● **Exercise**
Beginning at the top of the data below, write out every line exactly until you reach the line with "Task: Add Apricots 1 Kg Pack to cart", and include that line.

Items listed in a dataset
==============================

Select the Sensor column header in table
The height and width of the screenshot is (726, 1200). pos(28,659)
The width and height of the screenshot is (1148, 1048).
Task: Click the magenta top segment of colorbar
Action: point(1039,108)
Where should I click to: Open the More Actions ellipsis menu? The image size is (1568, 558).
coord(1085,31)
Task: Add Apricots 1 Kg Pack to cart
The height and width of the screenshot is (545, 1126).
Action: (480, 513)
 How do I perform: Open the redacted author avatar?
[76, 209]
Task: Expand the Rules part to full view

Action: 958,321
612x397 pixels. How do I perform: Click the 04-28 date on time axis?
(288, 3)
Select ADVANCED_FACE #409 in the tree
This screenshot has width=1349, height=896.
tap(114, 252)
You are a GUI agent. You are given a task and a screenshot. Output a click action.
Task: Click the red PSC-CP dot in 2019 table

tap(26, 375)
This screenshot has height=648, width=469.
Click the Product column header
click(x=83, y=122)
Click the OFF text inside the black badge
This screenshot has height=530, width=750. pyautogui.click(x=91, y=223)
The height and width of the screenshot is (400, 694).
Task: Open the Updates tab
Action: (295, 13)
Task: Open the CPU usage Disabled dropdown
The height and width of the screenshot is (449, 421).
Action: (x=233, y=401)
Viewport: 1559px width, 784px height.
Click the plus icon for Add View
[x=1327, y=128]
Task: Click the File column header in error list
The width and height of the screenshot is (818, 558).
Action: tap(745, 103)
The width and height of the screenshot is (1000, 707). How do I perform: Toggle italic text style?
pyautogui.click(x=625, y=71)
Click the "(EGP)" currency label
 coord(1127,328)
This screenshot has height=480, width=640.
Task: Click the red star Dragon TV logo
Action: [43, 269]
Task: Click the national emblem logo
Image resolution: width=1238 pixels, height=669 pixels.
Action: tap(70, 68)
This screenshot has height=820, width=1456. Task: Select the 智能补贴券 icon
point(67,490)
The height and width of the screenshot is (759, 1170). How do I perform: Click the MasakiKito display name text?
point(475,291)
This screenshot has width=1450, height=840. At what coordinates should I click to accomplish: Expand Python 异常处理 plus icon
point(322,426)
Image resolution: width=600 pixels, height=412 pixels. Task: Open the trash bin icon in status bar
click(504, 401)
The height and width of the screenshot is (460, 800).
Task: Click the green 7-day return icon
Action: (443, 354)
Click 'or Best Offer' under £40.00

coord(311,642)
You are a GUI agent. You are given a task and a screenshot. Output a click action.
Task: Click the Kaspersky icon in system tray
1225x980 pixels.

==============================

● **Output**
Select the Sensor column header in table
The height and width of the screenshot is (726, 1200). pos(28,659)
The width and height of the screenshot is (1148, 1048).
Task: Click the magenta top segment of colorbar
Action: point(1039,108)
Where should I click to: Open the More Actions ellipsis menu? The image size is (1568, 558).
coord(1085,31)
Task: Add Apricots 1 Kg Pack to cart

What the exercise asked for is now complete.